In 2011 I authored, with Associate Professor Rachael Field, the Coordinated Family Dispute Resolution (CFDR) model of Family Dispute Resolution. Developed for the Federal Attorney-General’s Department for families where there was domestic violence, the model was ground-breaking and a world first – dealing with mediation and domestic violence. When domestic violence is present there is a real power imbalance that renders standard mediation processes ineffective and sometimes dangerous. Piloted in five sites across Australia, the model was evaluated by the Australian Institute of Families Studies. I was invited to speak at a forum in China on the CFDR model by the Australian Human Rights Commission. The opportunity to highlight safety issues with existing mediation processes was an absolute highlight.
C&Co: Is it possible to single out a few career achievements you are most proud of?
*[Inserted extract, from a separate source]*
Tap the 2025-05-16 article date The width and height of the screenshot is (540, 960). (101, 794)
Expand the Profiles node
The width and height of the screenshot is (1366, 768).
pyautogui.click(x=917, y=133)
AL: I’m proud of a number of recent long-time-coming law reform ‘overnight successes’ that will result in increased safety for survivors of domestic and sexual violence. For years we’ve advocated for the Federal Government to introduce vulnerable witness protections in the Family Court. In 2017 the Federal Attorney General announced Family Law Act changes preventing domestic violence perpetrators from directly cross-examining their victims in court. That was a huge win. In Queensland it’s been the case that sexual assault perpetrators can subpoena their victim’s counselling notes and use these against them at trial. Again, for years we’ve advocated for these notes to be privileged. Recently, the Queensland Government introduced legislation that establishes a sexual assault counselling privilege in Queensland. I’m proud that our advocacy is ensuring women have increased access to justice.
C&Co: What has been the biggest challenge in your career?
AL: One of the biggest challenges of my career relates to funding surety for Women’s Legal Service. Last year our funding was precarious. We came close to a major service scale down. We strongly advocated for our clients right to legal advice which is so essential to safety. The Queensland and Federal Governments really listened, and our funding is now secure.
Throughout my career I’ve also been challenged by the dangerous myths and misinformation about domestic violence. The idea that domestic violence is just a women’s problem, that many women lie about being victims, or that women can easily just pick up and leave. I think as more light is shone on this issue these attitudes are less and less prevalent. But we’ve still got a long way to go. They’re insidious.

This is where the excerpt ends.